# Imports

In [7]:
%matplotlib inline
import io
import obspy
import numpy as np
import matplotlib.pyplot as plt
import matplotlib
import requests
from soundfile import SoundFile
from modest_image import imshow

matplotlib.rcParams['figure.figsize'] = (25.0, 30.0)

Get the data

In [8]:
url = 'https://rawdata.oceanobservatories.org/files/CE02SHBP/LJ01D/11-HYDBBA106/2015/12/16/OO-HYEA2--YDH-2015-12-16T02:20:00.000000.mseed'
# stream = obspy.read(url, ssl_verify=False)  # Fetch from data server
stream = obspy.read(url)  # Read local file

In [None]:
def stft(data, fs, fft_size=1024, overlap_fac=.5):
    # from https://kevinsprojects.wordpress.com/2014/12/13/short-time-fourier-transform-using-python-and-numpy/
    # data = a numpy array containing the signal to be processed
    # fs = a scalar which is the sampling frequency of the data

    hop_size = np.int32(np.floor(fft_size * (1-overlap_fac)))
    pad_end_size = fft_size          # the last segment can overlap the data by no more than one window size
    total_segments = np.int32(np.ceil(len(data) / np.float32(hop_size)))
    t_max = len(data) / np.float32(fs)

    window = np.hanning(fft_size)  # our half cosine window
    inner_pad = np.zeros(fft_size) # the zeros which will be used to double each segment size

    proc = np.concatenate((data, np.zeros(pad_end_size)))              # the data to process
    result = np.empty((total_segments, fft_size), dtype=np.float32)    # space to hold the result

    for i in xrange(total_segments):                      # for each segment
        current_hop = hop_size * i                        # figure out the current segment offset
        segment = proc[current_hop:current_hop+fft_size]  # get the current segment
        windowed = segment * window                       # multiply by the half cosine function
        padded = np.append(windowed, inner_pad)           # add 0s to double the length of the data
        spectrum = np.fft.fft(padded) / fft_size          # take the Fourier Transform and scale # samples
        autopower = np.abs(spectrum * np.conj(spectrum))  # find the autopower spectrum
        result[i, :] = autopower[:fft_size]               # append to the results array

    result = 20*np.log10(result)          # scale to db
    result = np.clip(result, -40, 200)    # clip values
    return result

def specgram(data):
    X = stft(data, 64000)
    vmin = np.nanpercentile(X, 5)
    vmax = np.nanpercentile(X, 95)
    num_plots = 10
    fig, axes = plt.subplots(num_plots, sharex=False, sharey=True)
    
    x, y = X.shape
    
    yticks = np.linspace(0, y, 9)
    yticklabels = np.round(np.linspace(0, 32000, 9)).astype(int)
    
    step = len(X)/num_plots
    for index in range(num_plots):
        start = index * step
        stop = start + step
        data_slice = X[start:stop]
        ax = axes[index]
        ax.set_ylabel('freq (Hz)')
        ax.set_yticks(yticks)
        ax.set_yticklabels(yticklabels)
        data_axes = plt.imshow(ax, data_slice.T, origin='lower', cmap='jet', interpolation='nearest',
                     aspect='auto', vmin=vmin, vmax=vmax)

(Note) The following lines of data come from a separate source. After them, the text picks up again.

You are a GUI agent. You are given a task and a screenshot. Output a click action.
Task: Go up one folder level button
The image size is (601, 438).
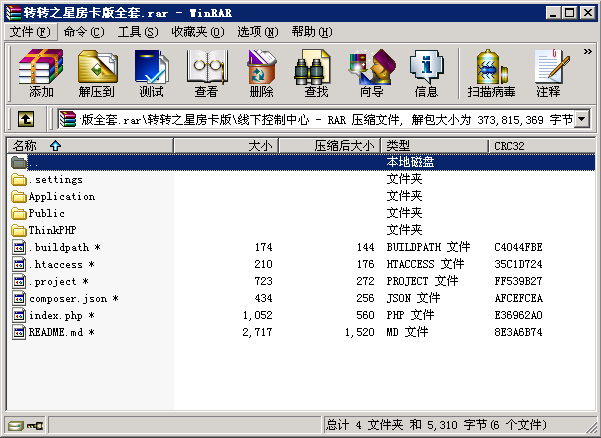(x=26, y=119)
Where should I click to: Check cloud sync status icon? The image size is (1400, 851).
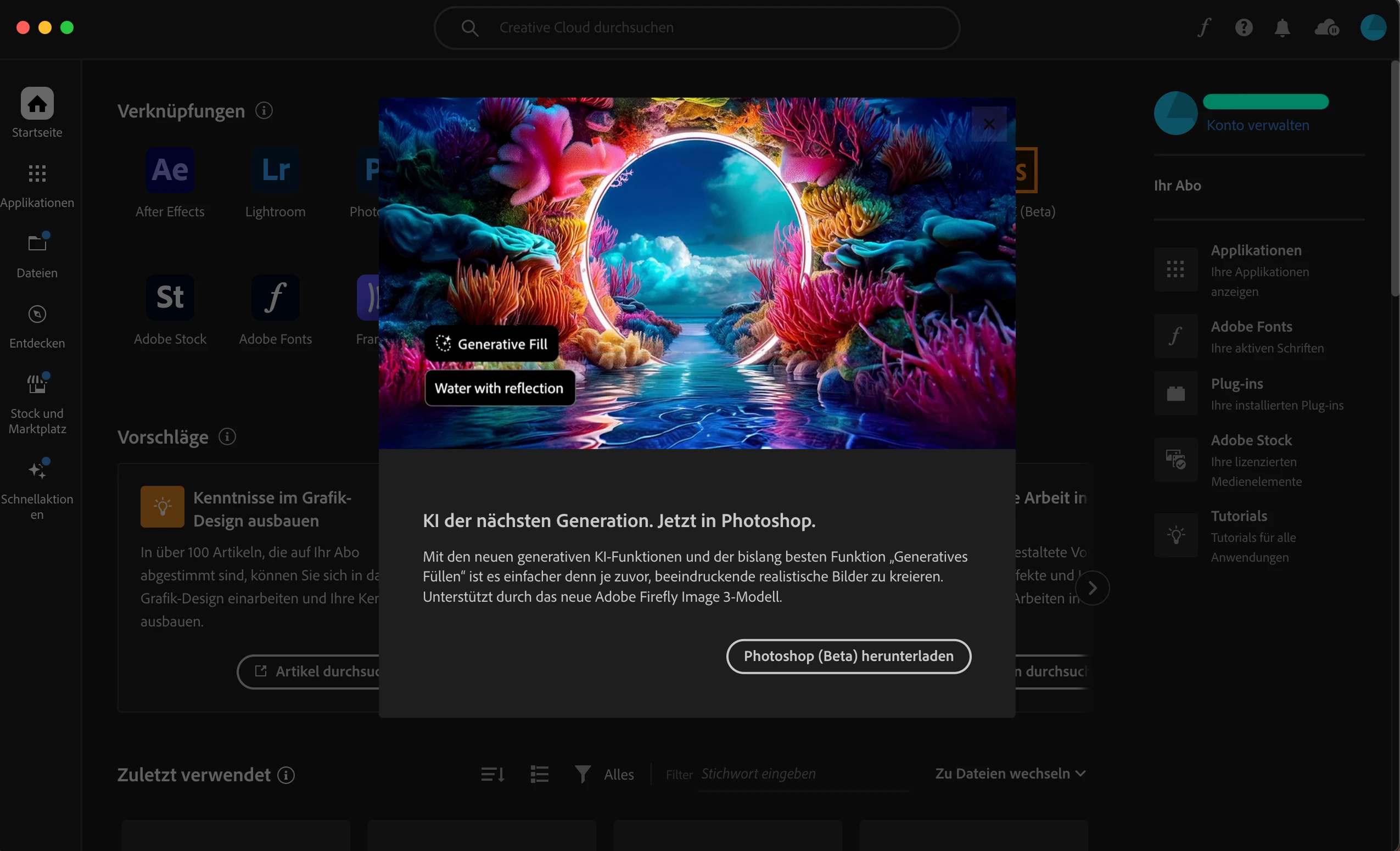tap(1326, 27)
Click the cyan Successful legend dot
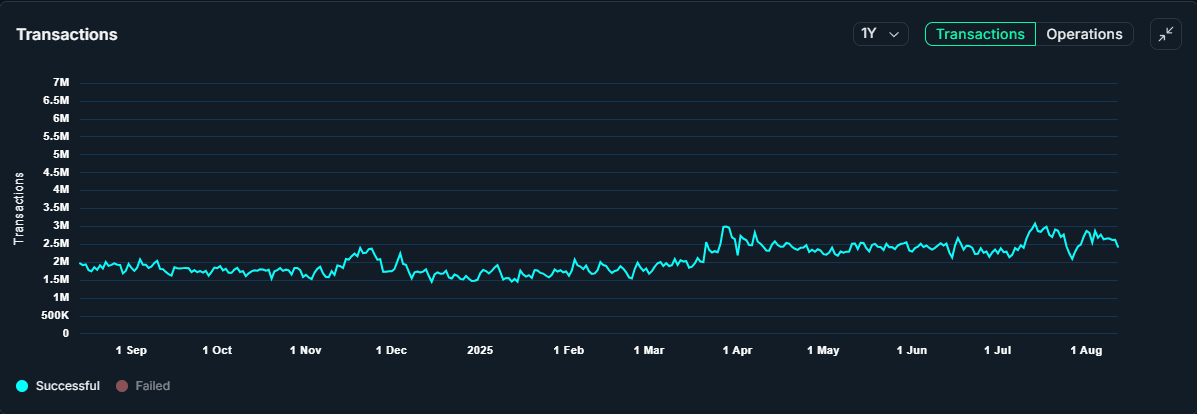Viewport: 1197px width, 414px height. (22, 386)
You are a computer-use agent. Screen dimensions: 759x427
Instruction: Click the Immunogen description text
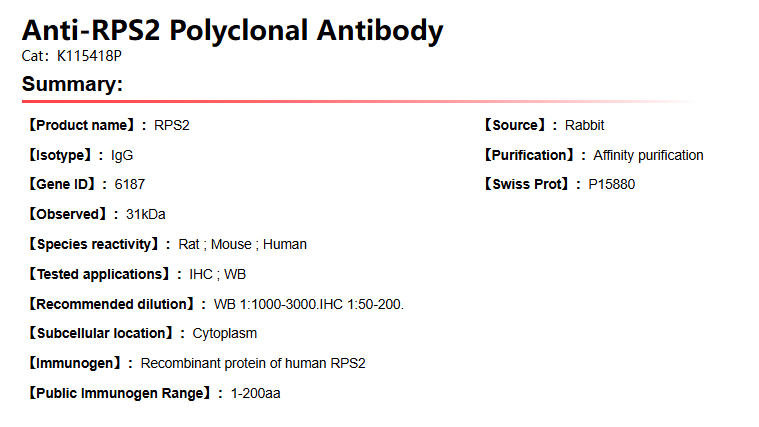pos(253,363)
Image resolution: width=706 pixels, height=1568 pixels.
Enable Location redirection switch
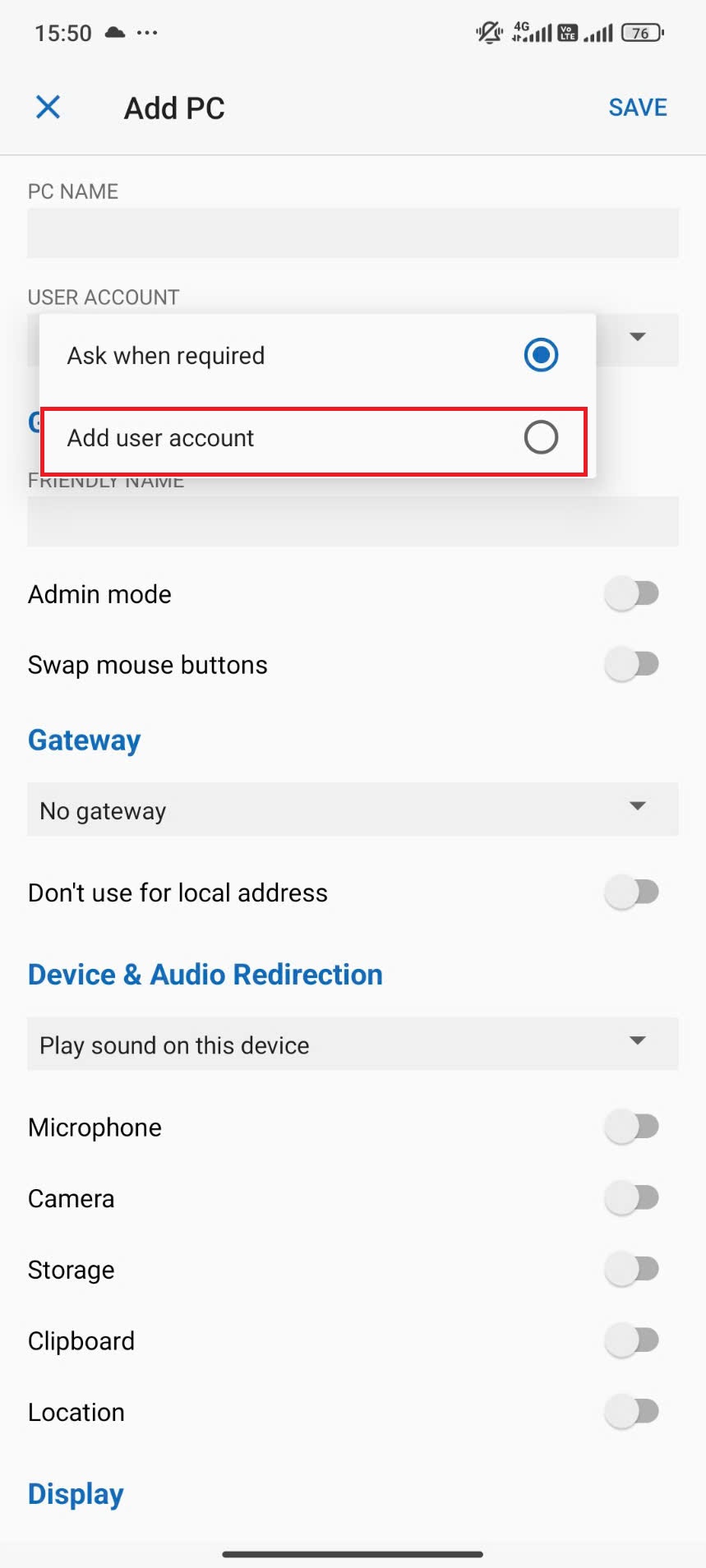632,1412
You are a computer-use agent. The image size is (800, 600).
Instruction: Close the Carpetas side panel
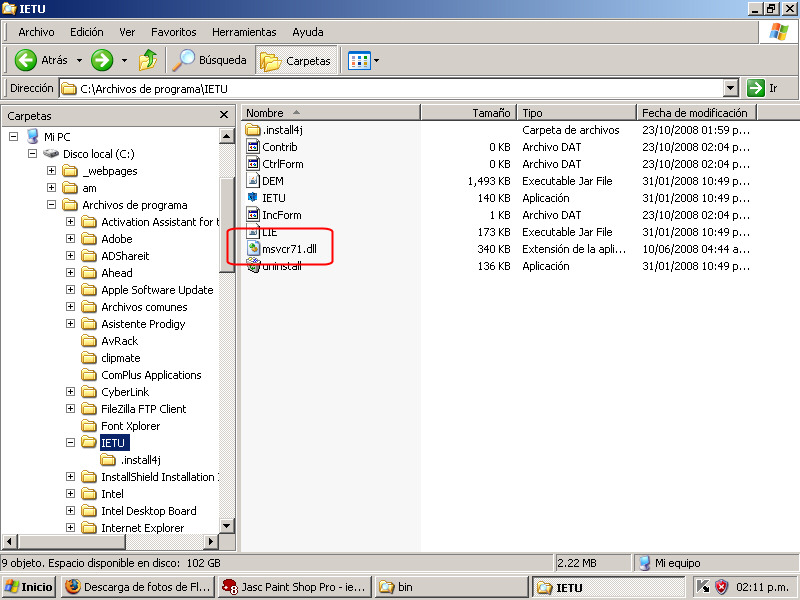(224, 115)
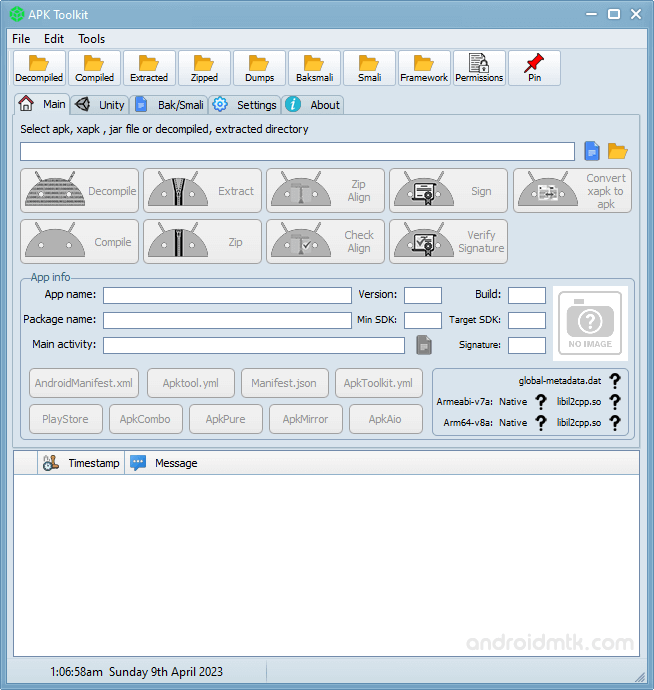The height and width of the screenshot is (690, 654).
Task: Open the Edit menu
Action: (x=54, y=39)
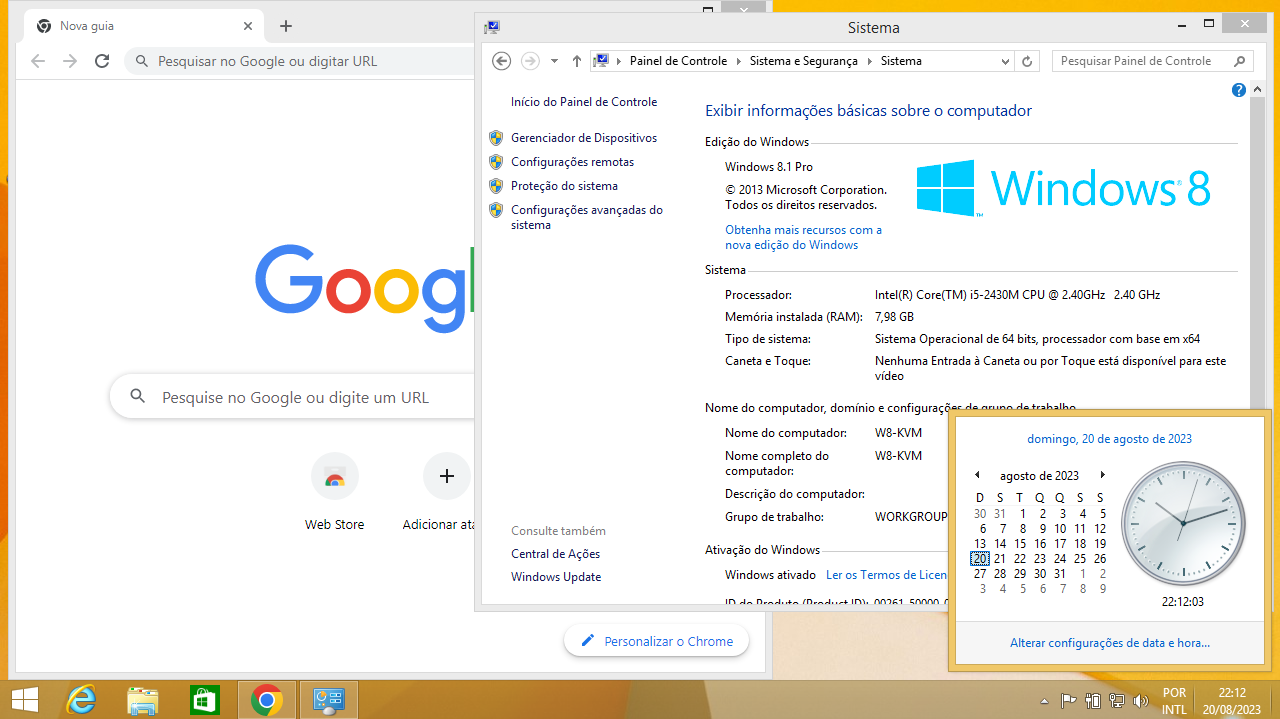Open Internet Explorer from the taskbar

pyautogui.click(x=81, y=700)
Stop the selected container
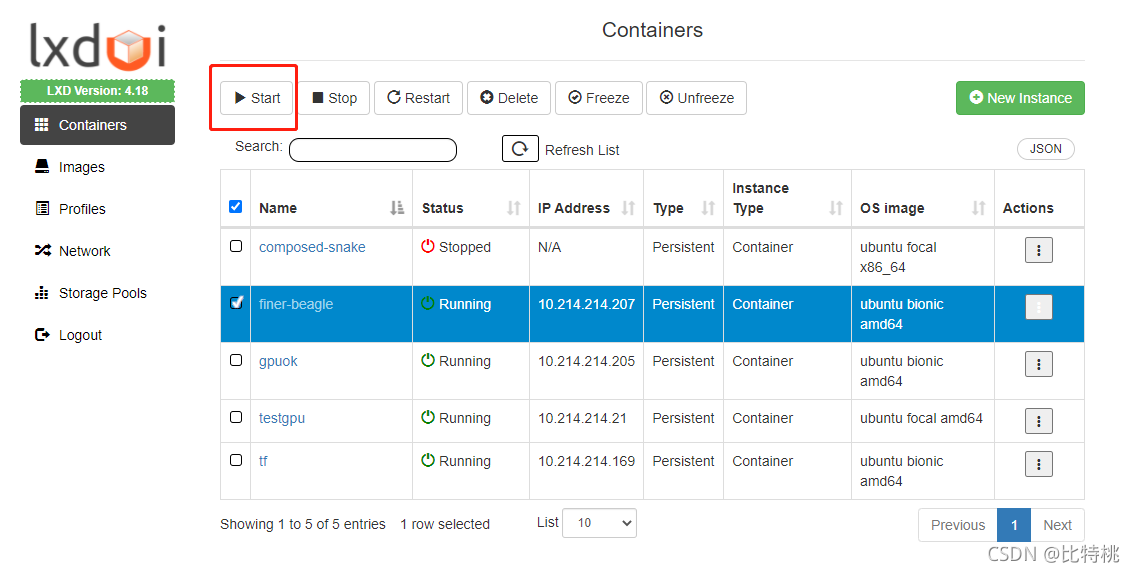The image size is (1135, 572). coord(334,98)
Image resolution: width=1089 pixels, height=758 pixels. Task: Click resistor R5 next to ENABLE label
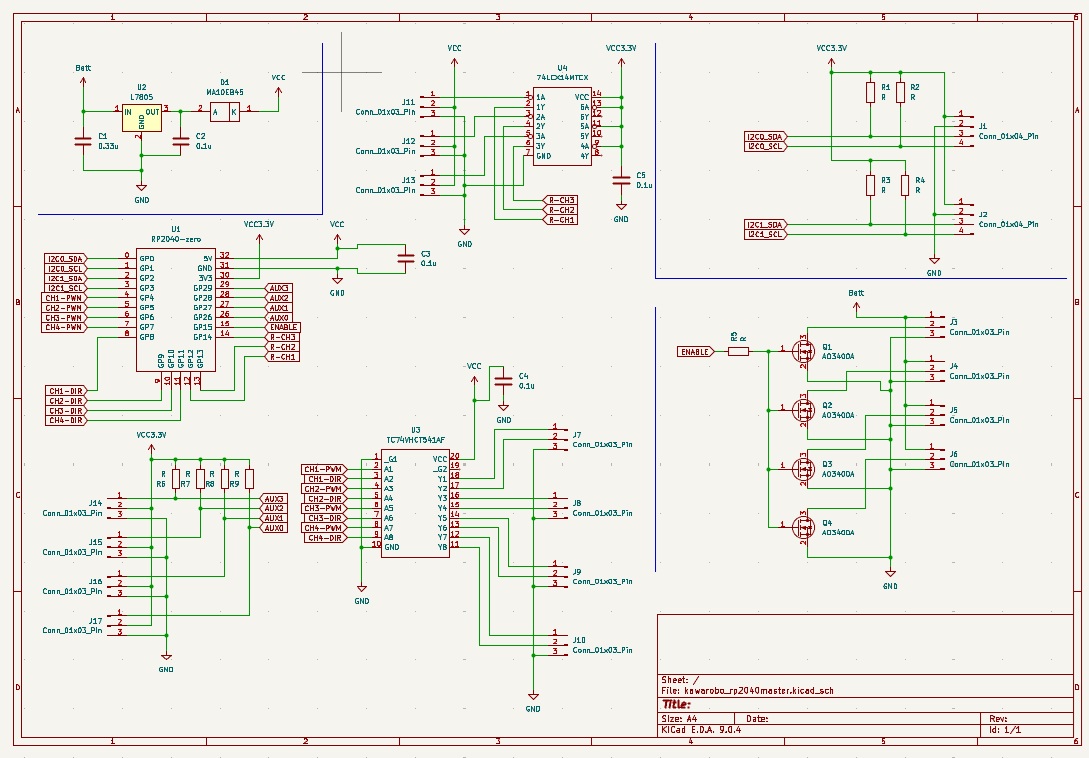click(x=738, y=351)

    cax = fig.add_axes([0.965, 0.12, 0.01, 0.775])
    cb = fig.colorbar(data_axes, cax=cax, use_gridspec=True)
    cb.set_label('dB')

Create a spectrogram

In [None]:
specgram(stream[0].data)

Filter out the DC component of the signal

In [None]:
filtered = stream.copy()
filtered.filter('highpass', freq=1000.0)

In [None]:
stream.plot()

In [None]:
filtered.plot()

Write as WAV

In [None]:
filtered.write('voices.wav', format='WAV', framerate=64000, width=2)

In [None]:
stream.write('voices32.wav', format='WAV', framerate=64000)

Write as FLAC

In [None]:
with SoundFile('test24.flac', 'w', 64000, 1, 'PCM_24') as f:
     f.write(stream[0].data / ((2.0**23)-1))

Write an amplified FLAC 

In [None]:
filtered.normalize()
with SoundFile('amped.flac', 'w', 64000, 1) as f:
    f.write(filtered[0].data)